_Exercise input_
>>>>>

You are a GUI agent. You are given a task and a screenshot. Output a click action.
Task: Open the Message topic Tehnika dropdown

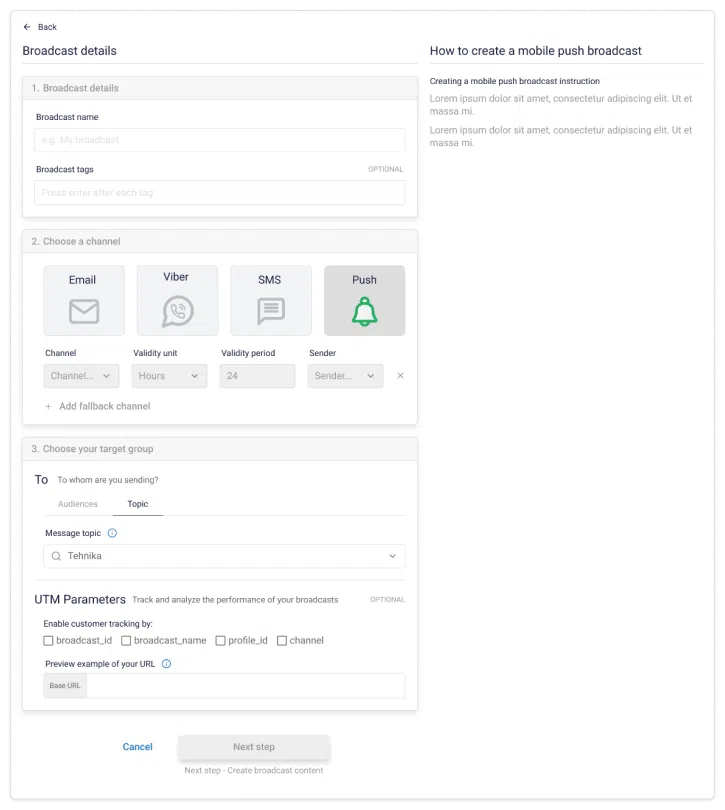[x=224, y=556]
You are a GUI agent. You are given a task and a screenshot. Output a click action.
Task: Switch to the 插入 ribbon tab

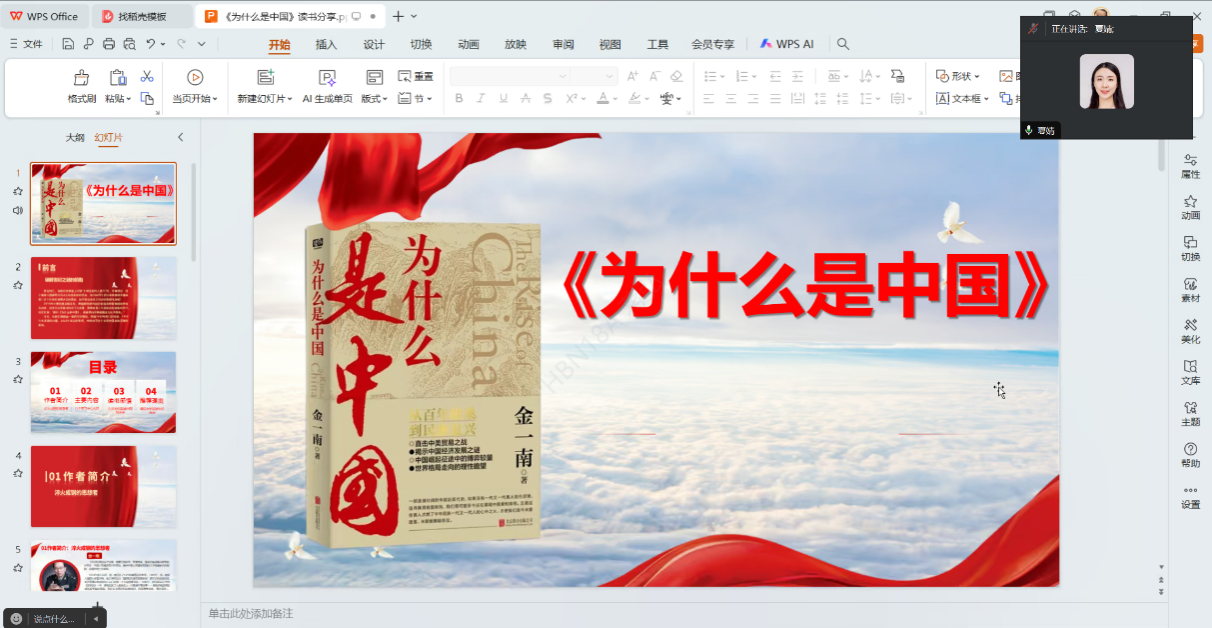pos(326,44)
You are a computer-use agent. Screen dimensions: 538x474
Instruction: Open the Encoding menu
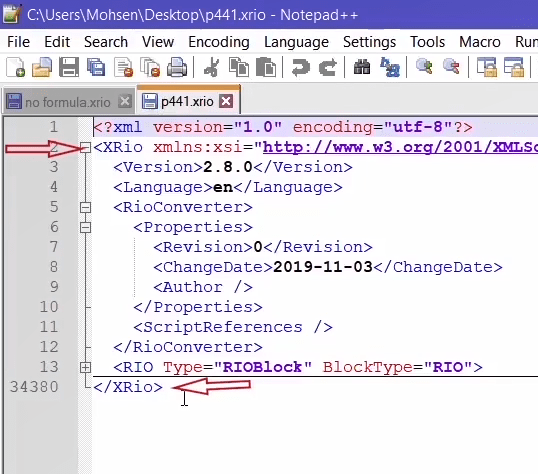[x=219, y=42]
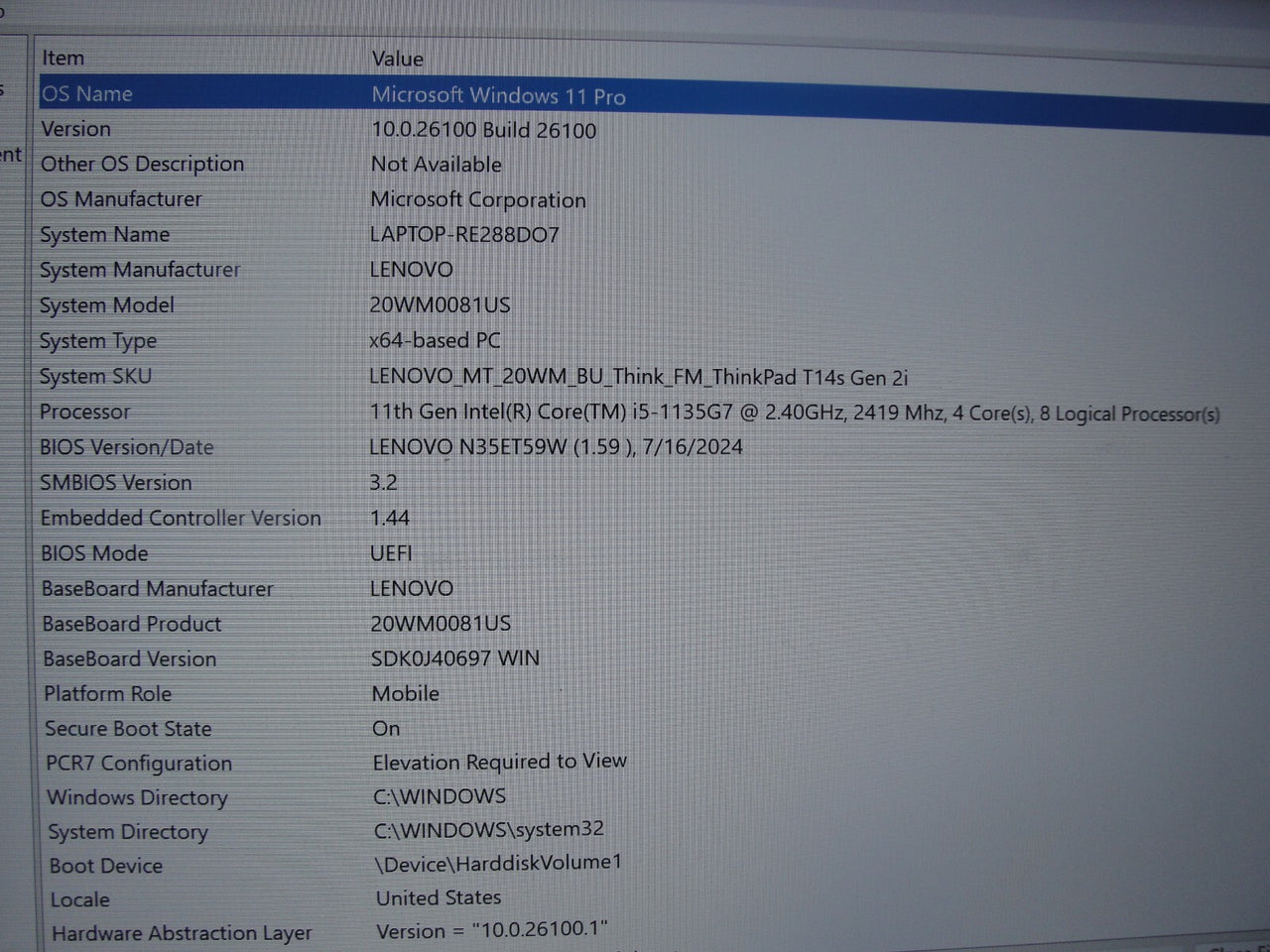Click the OS Manufacturer entry
Screen dimensions: 1270x952
tap(120, 199)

<<<<<

_Task objective_
Write out the whole listing exactly, and drop the pictures.

_Solved problem_
You are a GUI agent. You are given a task and a screenshot. Output a click action.
Task: Open the Message topic Tehnika dropdown

[x=224, y=556]
You are a GUI agent. You are given a task and a screenshot. Output a click action.
Task: Switch to the 插入 ribbon tab

pos(326,44)
You are a computer-use agent. Screen dimensions: 538x474
Instruction: Open the Encoding menu
[x=219, y=42]
Click the OS Manufacturer entry
Screen dimensions: 1270x952
tap(120, 199)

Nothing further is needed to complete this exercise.